Top of Exercise data

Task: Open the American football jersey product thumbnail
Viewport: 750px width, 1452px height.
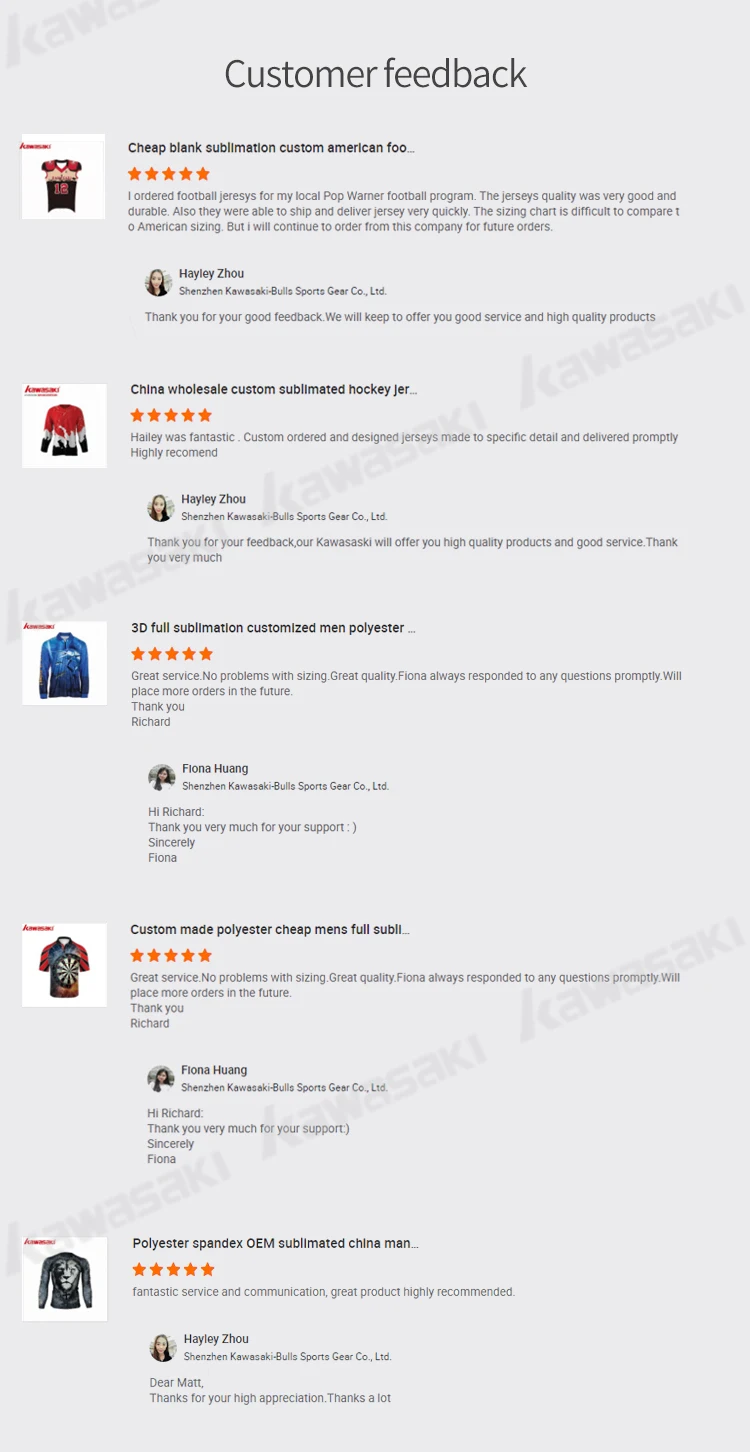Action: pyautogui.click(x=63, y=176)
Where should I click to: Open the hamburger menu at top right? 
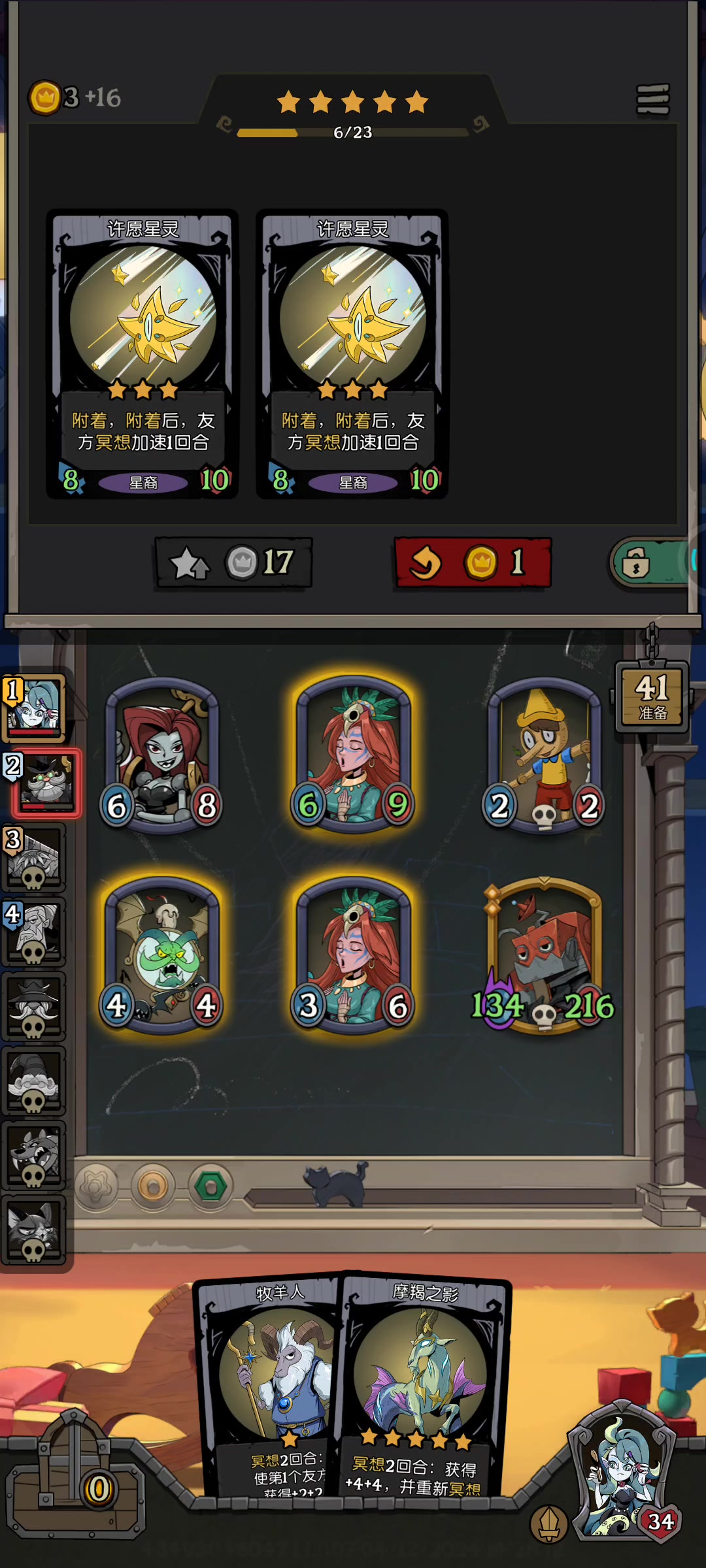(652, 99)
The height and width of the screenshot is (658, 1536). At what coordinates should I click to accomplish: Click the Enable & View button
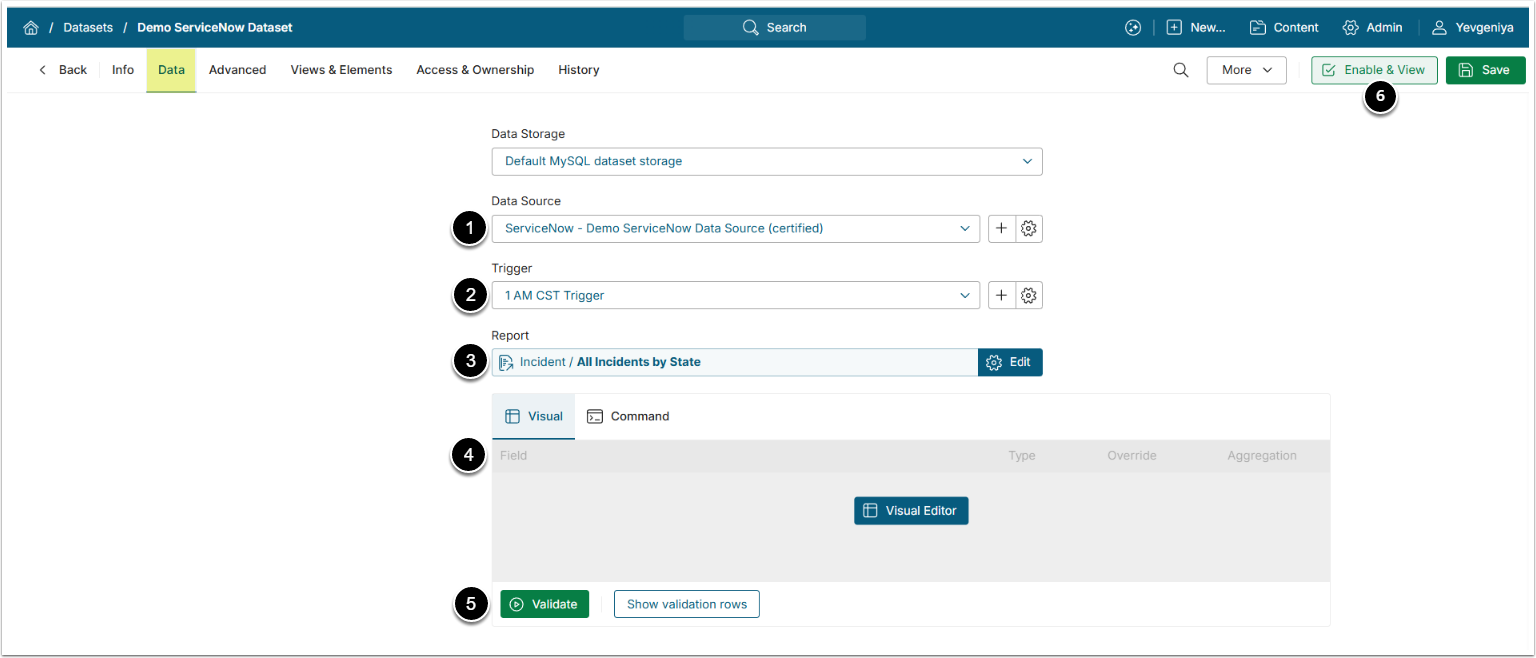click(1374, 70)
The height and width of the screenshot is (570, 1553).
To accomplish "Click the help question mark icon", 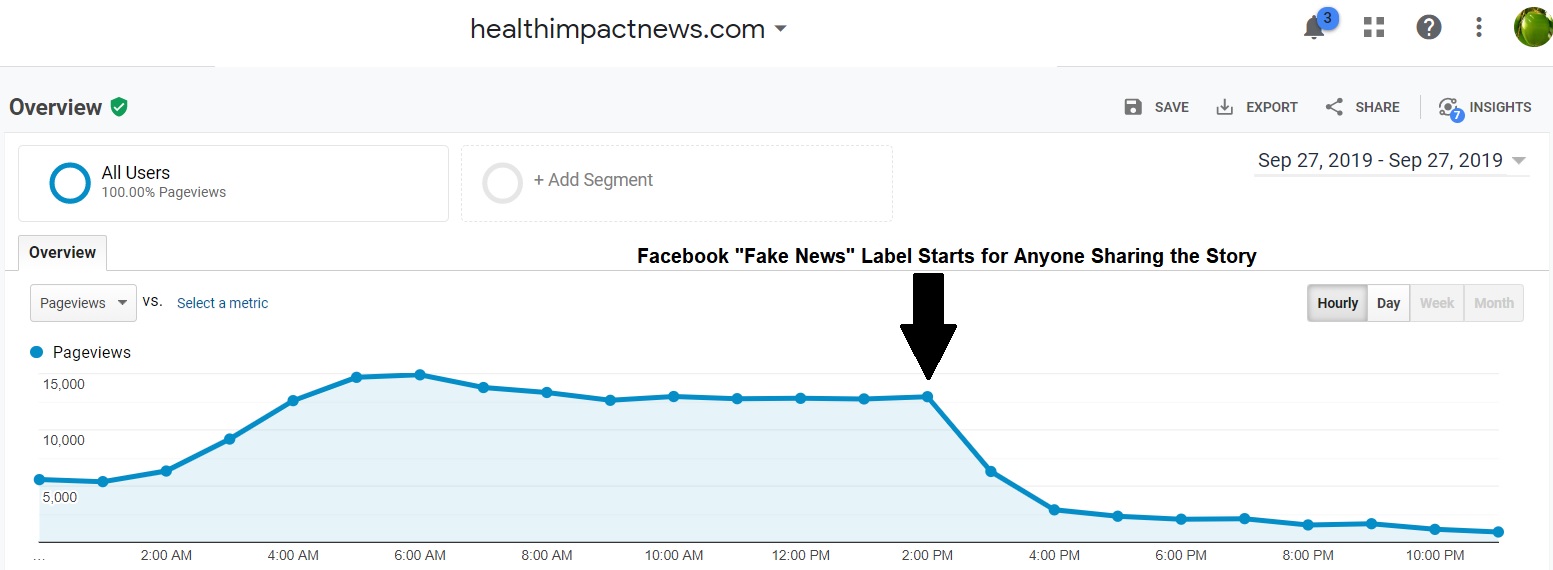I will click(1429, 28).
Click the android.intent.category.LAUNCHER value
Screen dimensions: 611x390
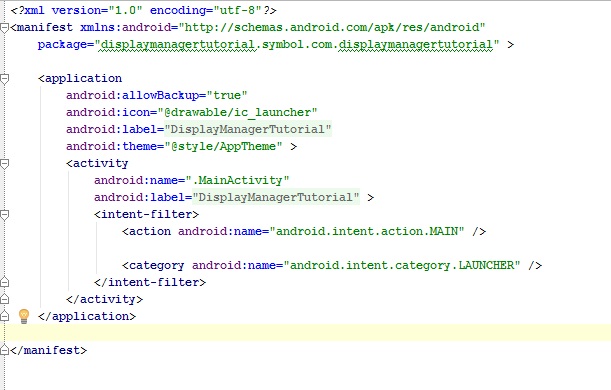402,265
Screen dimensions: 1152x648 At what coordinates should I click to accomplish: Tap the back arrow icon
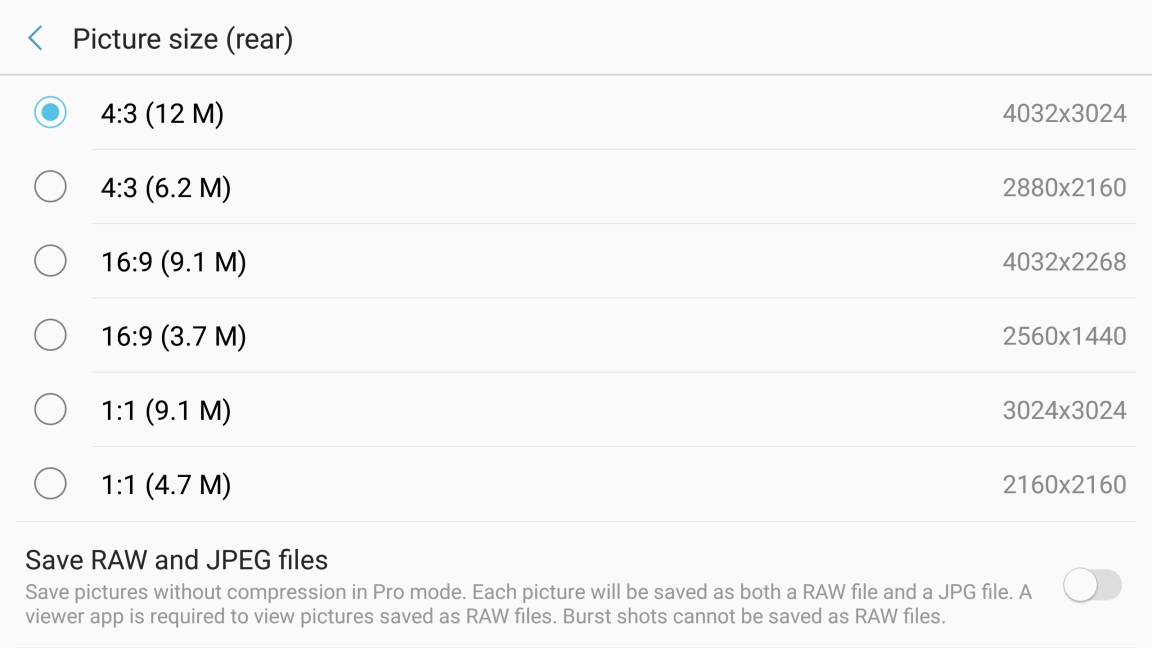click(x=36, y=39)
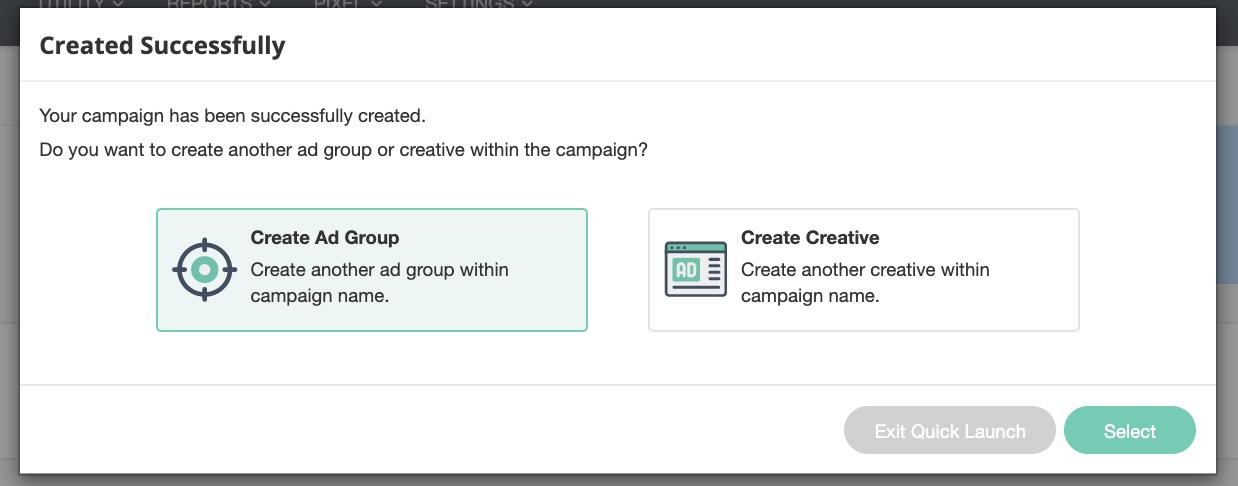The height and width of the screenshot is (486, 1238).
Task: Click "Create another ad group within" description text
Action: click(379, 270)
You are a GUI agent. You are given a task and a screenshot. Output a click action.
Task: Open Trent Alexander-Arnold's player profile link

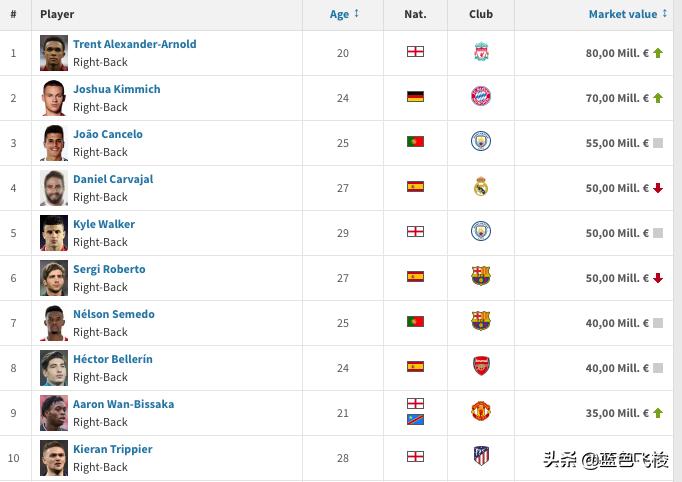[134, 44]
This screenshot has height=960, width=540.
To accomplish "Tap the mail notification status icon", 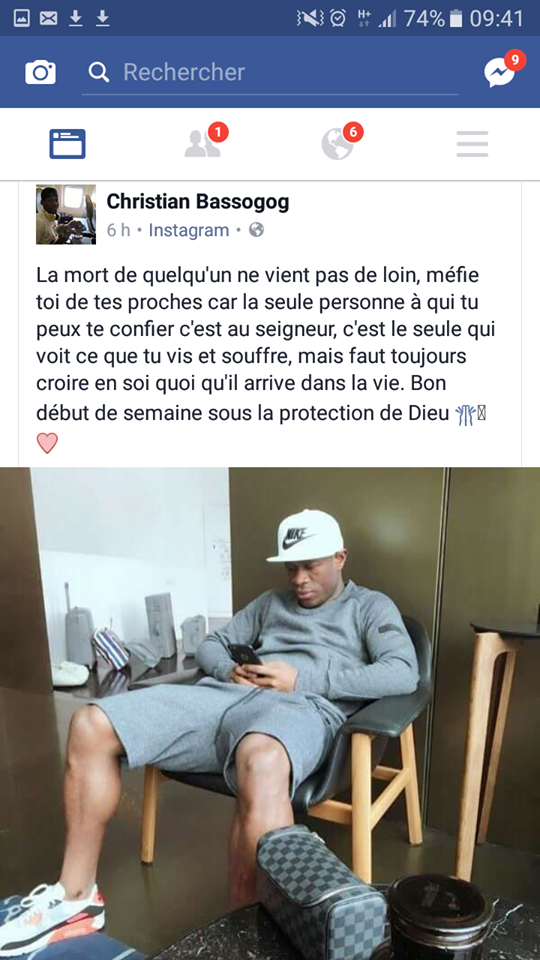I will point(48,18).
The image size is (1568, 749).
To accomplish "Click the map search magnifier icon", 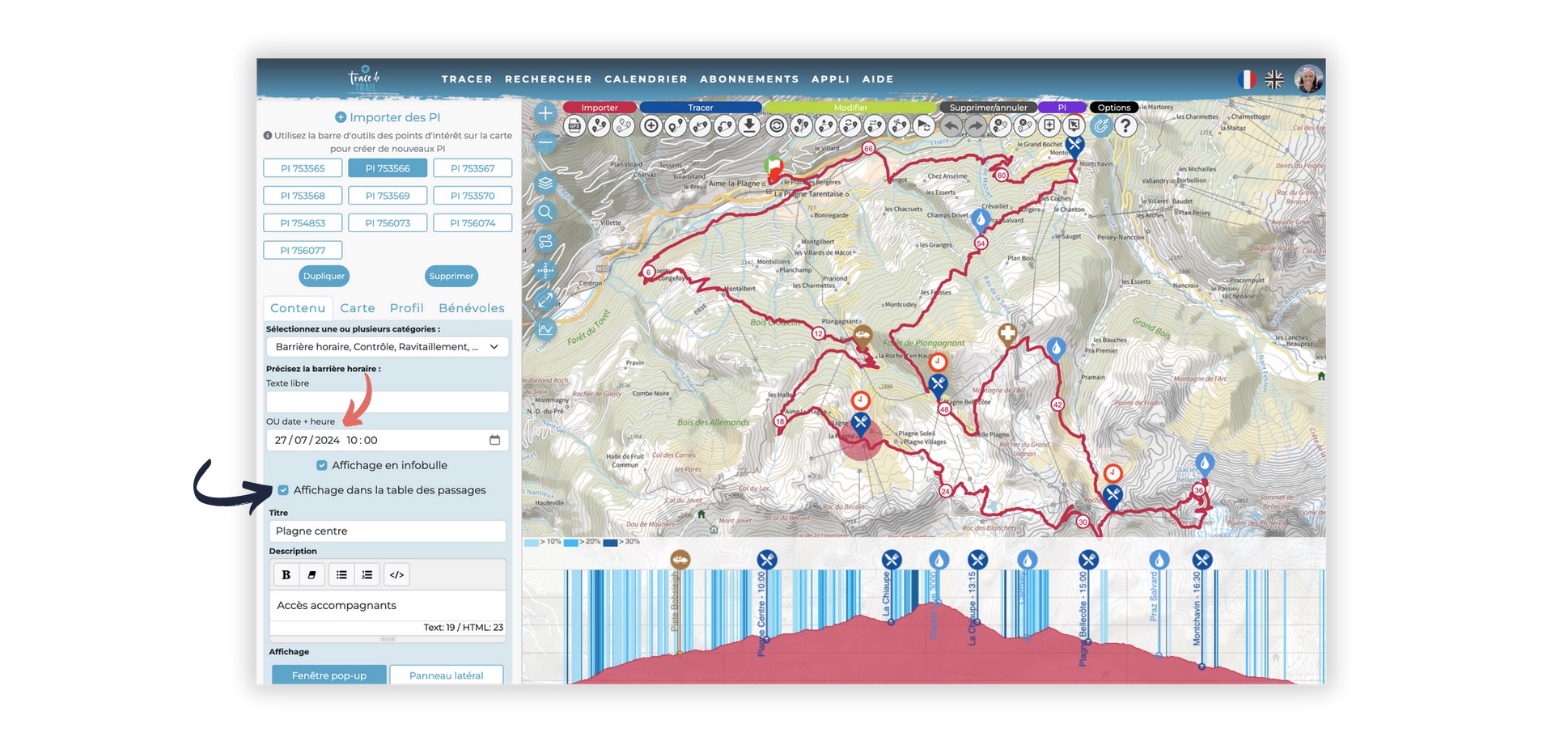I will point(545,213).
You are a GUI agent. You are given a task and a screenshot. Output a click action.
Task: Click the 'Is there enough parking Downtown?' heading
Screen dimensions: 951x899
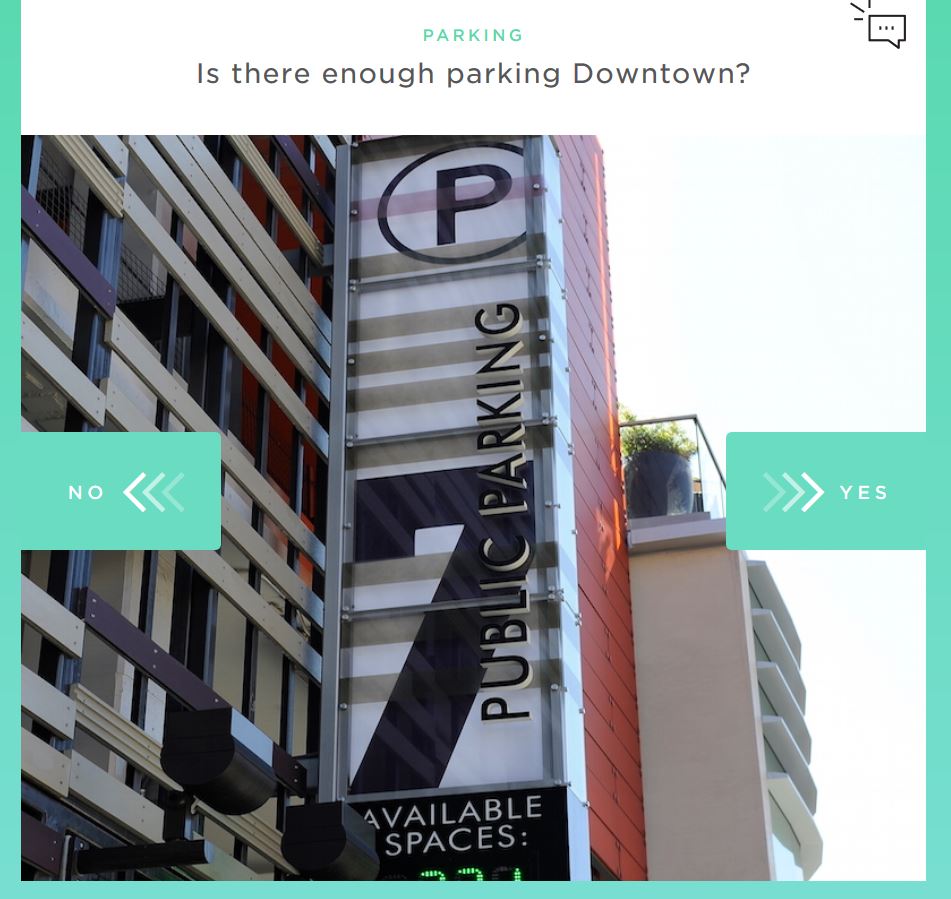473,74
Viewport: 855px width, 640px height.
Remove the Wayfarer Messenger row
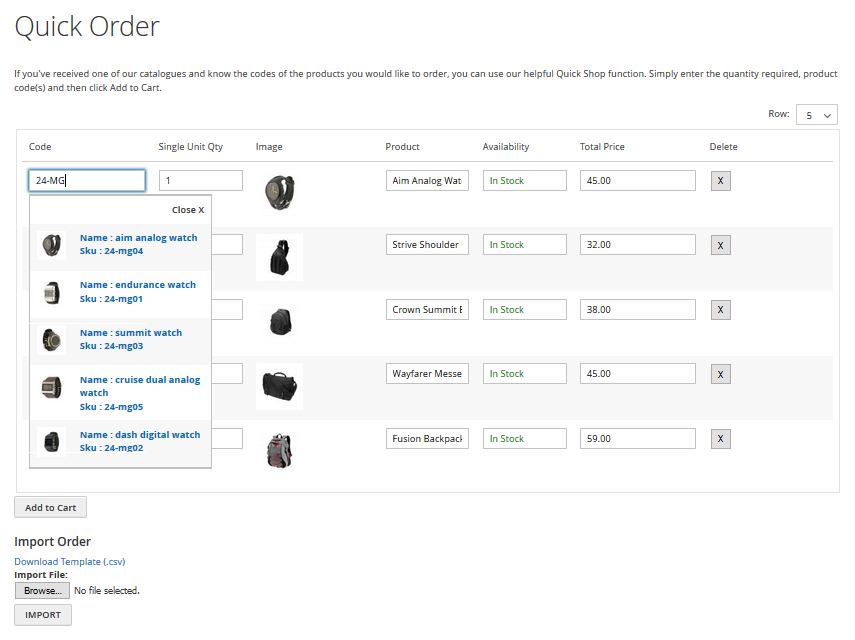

Bottom of Exercise data

▶ _What to produce_
Reproduce word for word the lines running from the line with "Screen dimensions: 951x899" through the end of the data, both included, and nothing else; leave out the pictures.

▶ _Solution to this task_
Screen dimensions: 951x899
473,74
Viewport: 855px width, 640px height.
Remove the Wayfarer Messenger row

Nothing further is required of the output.